- Required action -
Each entry below needs to be copied exactly, with nothing dropped.

- Input -
• • •
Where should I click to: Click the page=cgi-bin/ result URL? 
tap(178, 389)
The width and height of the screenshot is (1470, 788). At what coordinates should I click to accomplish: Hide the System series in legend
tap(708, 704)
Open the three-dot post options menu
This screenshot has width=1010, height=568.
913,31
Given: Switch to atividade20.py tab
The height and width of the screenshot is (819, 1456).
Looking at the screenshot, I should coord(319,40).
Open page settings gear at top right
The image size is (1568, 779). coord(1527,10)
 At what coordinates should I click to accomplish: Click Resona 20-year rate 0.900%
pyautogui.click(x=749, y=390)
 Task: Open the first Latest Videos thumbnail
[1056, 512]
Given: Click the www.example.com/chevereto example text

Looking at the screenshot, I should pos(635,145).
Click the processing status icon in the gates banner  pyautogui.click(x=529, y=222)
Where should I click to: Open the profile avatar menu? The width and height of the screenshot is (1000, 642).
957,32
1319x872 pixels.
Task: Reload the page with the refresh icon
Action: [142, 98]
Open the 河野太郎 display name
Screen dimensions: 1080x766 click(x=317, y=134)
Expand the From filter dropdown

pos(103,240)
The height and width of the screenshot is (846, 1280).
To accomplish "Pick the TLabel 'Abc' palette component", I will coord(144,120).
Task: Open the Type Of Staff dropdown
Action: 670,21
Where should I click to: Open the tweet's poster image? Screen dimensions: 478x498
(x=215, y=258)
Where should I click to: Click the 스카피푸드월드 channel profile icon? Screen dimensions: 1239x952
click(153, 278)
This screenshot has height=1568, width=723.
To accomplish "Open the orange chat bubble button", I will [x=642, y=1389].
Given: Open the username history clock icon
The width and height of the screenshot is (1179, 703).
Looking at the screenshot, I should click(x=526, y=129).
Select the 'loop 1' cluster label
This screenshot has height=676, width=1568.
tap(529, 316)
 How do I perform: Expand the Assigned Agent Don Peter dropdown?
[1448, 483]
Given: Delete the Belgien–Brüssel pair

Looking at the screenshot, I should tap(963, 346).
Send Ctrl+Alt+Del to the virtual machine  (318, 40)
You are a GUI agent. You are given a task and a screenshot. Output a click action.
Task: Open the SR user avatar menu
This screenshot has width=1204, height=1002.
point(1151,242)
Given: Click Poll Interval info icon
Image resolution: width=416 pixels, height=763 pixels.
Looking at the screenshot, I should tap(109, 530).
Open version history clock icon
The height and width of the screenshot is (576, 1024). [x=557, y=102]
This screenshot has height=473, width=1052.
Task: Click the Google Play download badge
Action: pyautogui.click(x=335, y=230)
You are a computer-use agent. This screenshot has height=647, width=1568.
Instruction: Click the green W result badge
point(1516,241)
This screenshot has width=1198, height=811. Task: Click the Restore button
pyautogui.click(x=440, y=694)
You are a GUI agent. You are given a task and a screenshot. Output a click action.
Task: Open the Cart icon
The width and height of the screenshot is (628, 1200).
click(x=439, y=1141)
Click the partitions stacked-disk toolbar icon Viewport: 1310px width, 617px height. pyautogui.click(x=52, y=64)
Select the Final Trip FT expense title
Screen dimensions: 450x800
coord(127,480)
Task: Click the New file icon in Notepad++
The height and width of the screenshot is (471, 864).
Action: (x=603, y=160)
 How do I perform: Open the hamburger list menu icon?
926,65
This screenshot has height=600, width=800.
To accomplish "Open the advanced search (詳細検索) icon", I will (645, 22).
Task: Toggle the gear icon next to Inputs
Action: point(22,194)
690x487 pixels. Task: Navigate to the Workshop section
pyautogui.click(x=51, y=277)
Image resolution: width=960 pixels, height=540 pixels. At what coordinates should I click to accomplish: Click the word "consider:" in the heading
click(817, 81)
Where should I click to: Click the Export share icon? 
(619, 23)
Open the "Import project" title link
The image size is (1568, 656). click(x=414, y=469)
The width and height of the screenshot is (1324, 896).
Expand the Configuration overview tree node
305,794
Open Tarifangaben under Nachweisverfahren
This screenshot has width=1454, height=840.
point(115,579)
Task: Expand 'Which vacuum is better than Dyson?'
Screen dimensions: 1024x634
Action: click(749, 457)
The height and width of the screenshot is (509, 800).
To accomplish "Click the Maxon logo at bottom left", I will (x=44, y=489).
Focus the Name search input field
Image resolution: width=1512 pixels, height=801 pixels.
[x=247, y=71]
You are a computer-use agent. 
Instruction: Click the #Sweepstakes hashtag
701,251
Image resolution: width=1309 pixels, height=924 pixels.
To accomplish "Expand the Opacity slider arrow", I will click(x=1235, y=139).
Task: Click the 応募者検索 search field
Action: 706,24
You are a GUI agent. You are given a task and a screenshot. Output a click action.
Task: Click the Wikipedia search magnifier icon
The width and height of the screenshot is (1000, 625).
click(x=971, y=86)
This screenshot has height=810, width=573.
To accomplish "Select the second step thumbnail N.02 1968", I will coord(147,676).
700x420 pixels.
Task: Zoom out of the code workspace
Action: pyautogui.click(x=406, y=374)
• • •
- Result for this exercise -
Where should I click to: Click the page=cgi-bin/ result URL? 
tap(178, 389)
The width and height of the screenshot is (1470, 788). At what coordinates should I click to accomplish: Hide the System series in legend
tap(708, 704)
Open the three-dot post options menu
This screenshot has width=1010, height=568.
913,31
Given: Switch to atividade20.py tab
The height and width of the screenshot is (819, 1456).
Looking at the screenshot, I should coord(319,40).
Open page settings gear at top right
The image size is (1568, 779). coord(1527,10)
 At what coordinates should I click to accomplish: Click Resona 20-year rate 0.900%
pyautogui.click(x=749, y=390)
 Task: Open the first Latest Videos thumbnail
[1056, 512]
Given: Click the www.example.com/chevereto example text

Looking at the screenshot, I should pos(635,145).
Click the processing status icon in the gates banner  pyautogui.click(x=529, y=222)
Where should I click to: Open the profile avatar menu? The width and height of the screenshot is (1000, 642).
957,32
1319x872 pixels.
Task: Reload the page with the refresh icon
Action: [142, 98]
Open the 河野太郎 display name
Screen dimensions: 1080x766 click(x=317, y=134)
Expand the From filter dropdown

pos(103,240)
The height and width of the screenshot is (846, 1280).
To accomplish "Pick the TLabel 'Abc' palette component", I will coord(144,120).
Task: Open the Type Of Staff dropdown
Action: 670,21
Where should I click to: Open the tweet's poster image? Screen dimensions: 478x498
(x=215, y=258)
Where should I click to: Click the 스카피푸드월드 channel profile icon? Screen dimensions: 1239x952
click(153, 278)
This screenshot has height=1568, width=723.
To accomplish "Open the orange chat bubble button", I will [x=642, y=1389].
Given: Open the username history clock icon
The width and height of the screenshot is (1179, 703).
Looking at the screenshot, I should click(x=526, y=129).
Select the 'loop 1' cluster label
This screenshot has height=676, width=1568.
tap(529, 316)
 How do I perform: Expand the Assigned Agent Don Peter dropdown?
[1448, 483]
Given: Delete the Belgien–Brüssel pair

Looking at the screenshot, I should tap(963, 346).
Send Ctrl+Alt+Del to the virtual machine  (318, 40)
You are a GUI agent. You are given a task and a screenshot. Output a click action.
Task: Open the SR user avatar menu
This screenshot has width=1204, height=1002.
point(1151,242)
Given: Click Poll Interval info icon
Image resolution: width=416 pixels, height=763 pixels.
Looking at the screenshot, I should tap(109, 530).
Open version history clock icon
The height and width of the screenshot is (576, 1024). [x=557, y=102]
This screenshot has height=473, width=1052.
Task: Click the Google Play download badge
Action: pyautogui.click(x=335, y=230)
You are a computer-use agent. This screenshot has height=647, width=1568.
Instruction: Click the green W result badge
point(1516,241)
This screenshot has width=1198, height=811. Task: Click the Restore button
pyautogui.click(x=440, y=694)
You are a GUI agent. You are given a task and a screenshot. Output a click action.
Task: Open the Cart icon
The width and height of the screenshot is (628, 1200).
click(x=439, y=1141)
Click the partitions stacked-disk toolbar icon Viewport: 1310px width, 617px height. pyautogui.click(x=52, y=64)
Select the Final Trip FT expense title
Screen dimensions: 450x800
coord(127,480)
Task: Click the New file icon in Notepad++
The height and width of the screenshot is (471, 864).
Action: (x=603, y=160)
 How do I perform: Open the hamburger list menu icon?
926,65
This screenshot has height=600, width=800.
To accomplish "Open the advanced search (詳細検索) icon", I will (645, 22).
Task: Toggle the gear icon next to Inputs
Action: point(22,194)
690x487 pixels. Task: Navigate to the Workshop section
pyautogui.click(x=51, y=277)
Image resolution: width=960 pixels, height=540 pixels. At what coordinates should I click to accomplish: Click the word "consider:" in the heading
click(817, 81)
Where should I click to: Click the Export share icon? 
(619, 23)
Open the "Import project" title link
The image size is (1568, 656). click(x=414, y=469)
The width and height of the screenshot is (1324, 896).
Expand the Configuration overview tree node
305,794
Open Tarifangaben under Nachweisverfahren
This screenshot has width=1454, height=840.
point(115,579)
Task: Expand 'Which vacuum is better than Dyson?'
Screen dimensions: 1024x634
Action: click(749, 457)
The height and width of the screenshot is (509, 800).
To accomplish "Click the Maxon logo at bottom left", I will (x=44, y=489).
Focus the Name search input field
Image resolution: width=1512 pixels, height=801 pixels.
[x=247, y=71]
You are a computer-use agent. 
Instruction: Click the #Sweepstakes hashtag
701,251
Image resolution: width=1309 pixels, height=924 pixels.
To accomplish "Expand the Opacity slider arrow", I will click(x=1235, y=139).
Task: Click the 応募者検索 search field
Action: 706,24
You are a GUI agent. You are given a task and a screenshot. Output a click action.
Task: Click the Wikipedia search magnifier icon
The width and height of the screenshot is (1000, 625).
click(x=971, y=86)
This screenshot has height=810, width=573.
To accomplish "Select the second step thumbnail N.02 1968", I will coord(147,676).
700x420 pixels.
Task: Zoom out of the code workspace
Action: pyautogui.click(x=406, y=374)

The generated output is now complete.